▶ _Given task_
Render each line of the listing below as a row of a Markdown table with the columns "No." and "Entry", omitting blank lines and leaving out the pictures.

┌─ Input material

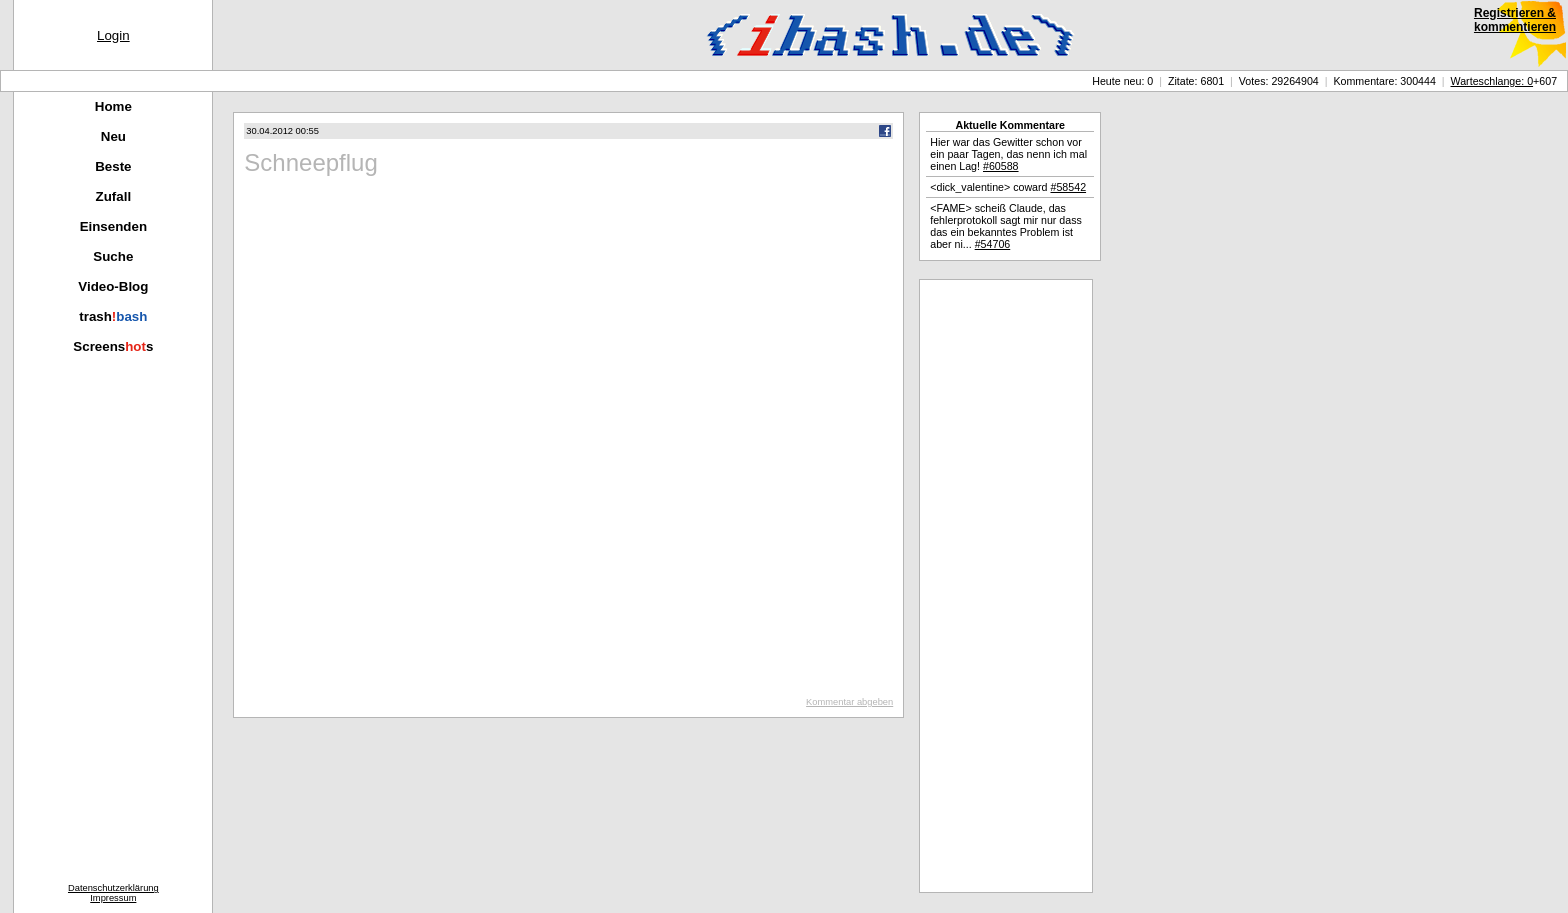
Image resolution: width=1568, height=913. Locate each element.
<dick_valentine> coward (1008, 187)
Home (113, 106)
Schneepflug (310, 162)
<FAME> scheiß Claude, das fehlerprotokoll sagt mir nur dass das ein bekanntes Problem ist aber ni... (1006, 226)
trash (113, 316)
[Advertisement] (1006, 586)
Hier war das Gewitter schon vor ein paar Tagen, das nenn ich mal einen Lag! (1008, 154)
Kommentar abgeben (849, 702)
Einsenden (113, 226)
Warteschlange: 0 (1492, 81)
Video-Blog (113, 286)
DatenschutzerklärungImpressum (113, 893)
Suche (113, 256)
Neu (113, 136)
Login (113, 35)
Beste (113, 166)
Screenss (113, 346)
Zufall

└─

▶ _Written answer_
| No. | Entry |
|---|---|
| 1 | Image resolution: width=1568, height=913. Locate each element. |
| 2 | <dick_valentine> coward (1008, 187) |
| 3 | Home (113, 106) |
| 4 | Schneepflug (310, 162) |
| 5 | <FAME> scheiß Claude, das fehlerprotokoll sagt mir nur dass das ein bekanntes Problem ist aber ni... (1006, 226) |
| 6 | trash (113, 316) |
| 7 | [Advertisement] (1006, 586) |
| 8 | Hier war das Gewitter schon vor ein paar Tagen, das nenn ich mal einen Lag! (1008, 154) |
| 9 | Kommentar abgeben (849, 702) |
| 10 | Einsenden (113, 226) |
| 11 | Warteschlange: 0 (1492, 81) |
| 12 | Video-Blog (113, 286) |
| 13 | DatenschutzerklärungImpressum (113, 893) |
| 14 | Suche (113, 256) |
| 15 | Neu (113, 136) |
| 16 | Login (113, 35) |
| 17 | Beste (113, 166) |
| 18 | Screenss (113, 346) |
| 19 | Zufall |